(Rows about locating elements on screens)
'''

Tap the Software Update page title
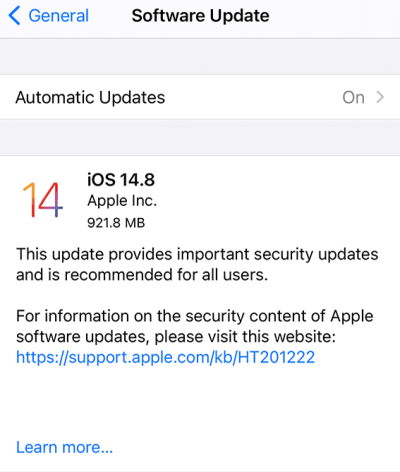The height and width of the screenshot is (472, 400). point(200,16)
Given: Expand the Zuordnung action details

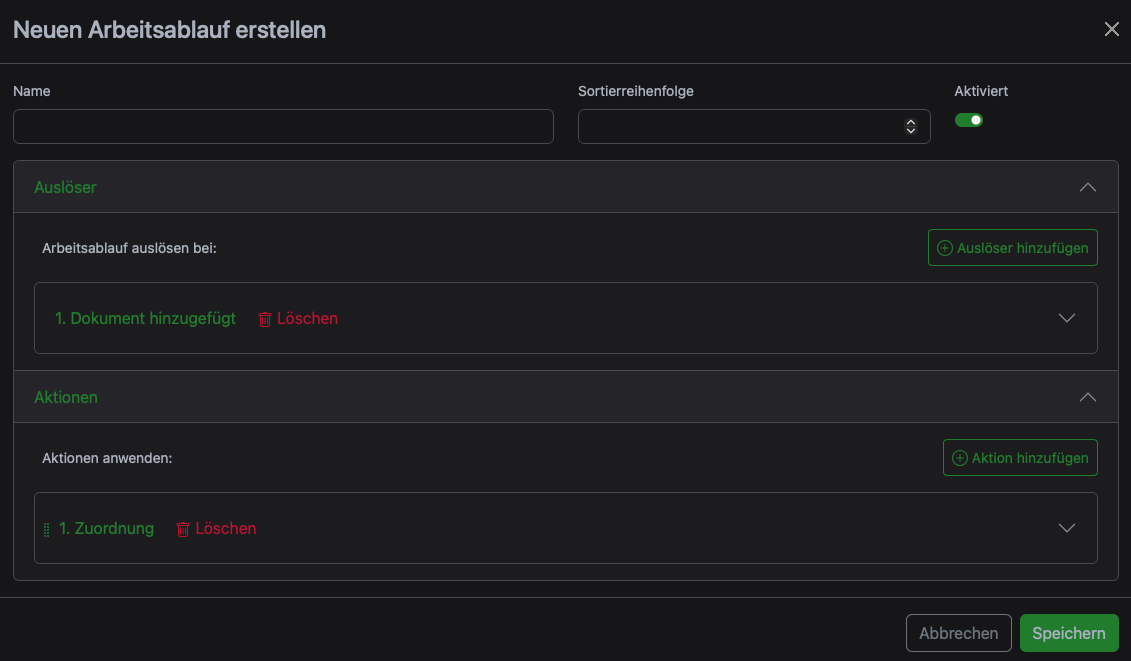Looking at the screenshot, I should pyautogui.click(x=1067, y=528).
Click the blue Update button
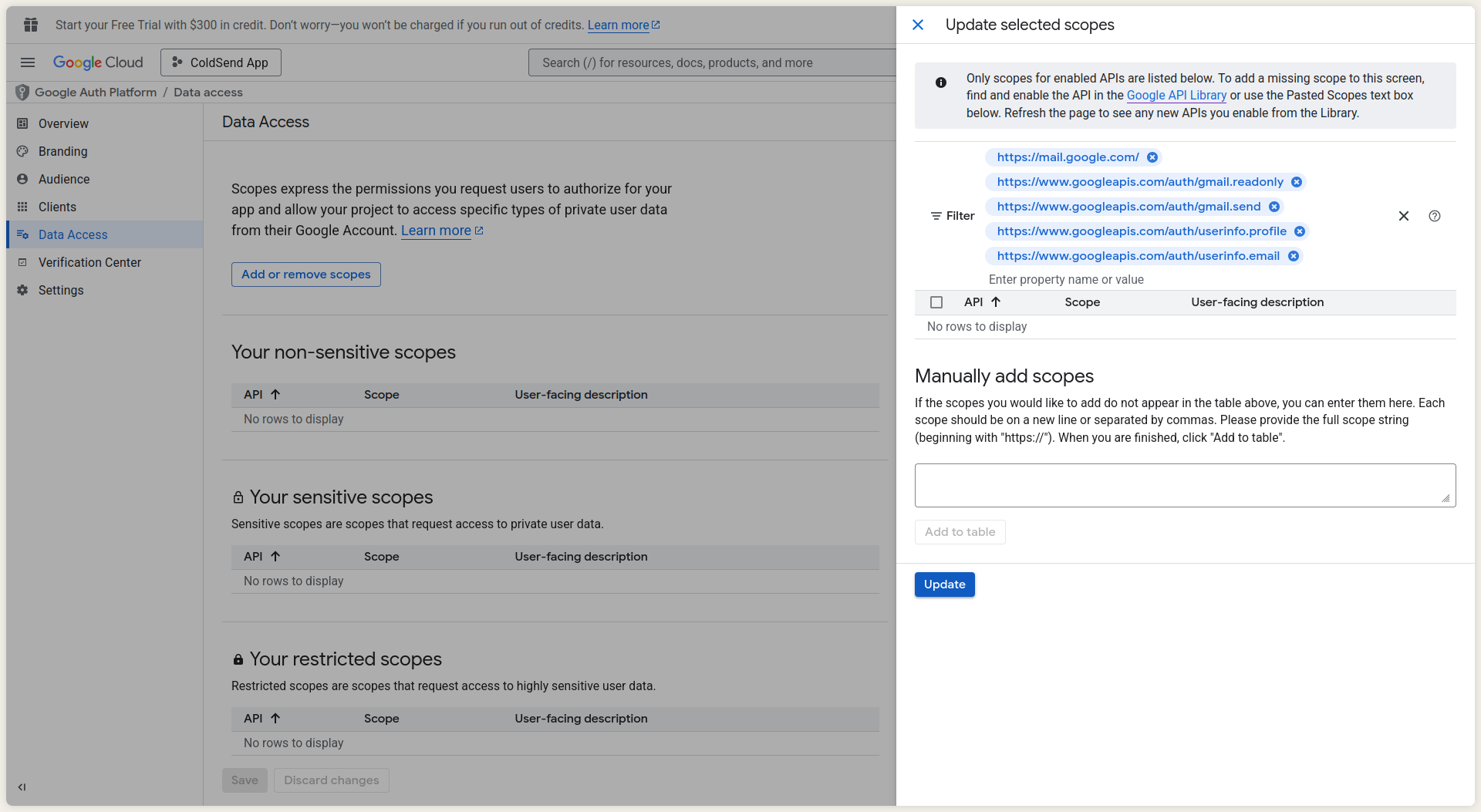The width and height of the screenshot is (1481, 812). click(x=944, y=585)
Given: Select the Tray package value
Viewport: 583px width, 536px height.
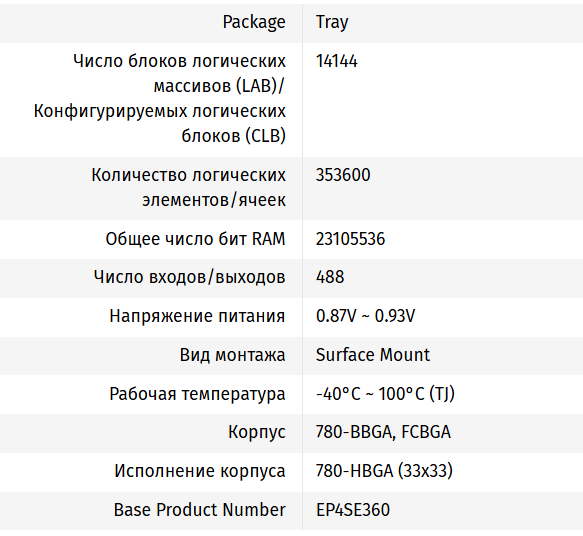Looking at the screenshot, I should (x=332, y=22).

'''

Task details
Rewrite the rows above, changing every "Given" to "Task" and leaving everything else as it is. Omit the pictures from your output.

Solution for this problem
Tap the Software Update page title
The height and width of the screenshot is (472, 400). point(200,16)
Task: Expand the Zuordnung action details

Looking at the screenshot, I should pyautogui.click(x=1067, y=528).
Click the blue Update button
The width and height of the screenshot is (1481, 812). click(x=944, y=585)
Task: Select the Tray package value
Viewport: 583px width, 536px height.
Looking at the screenshot, I should (x=332, y=22).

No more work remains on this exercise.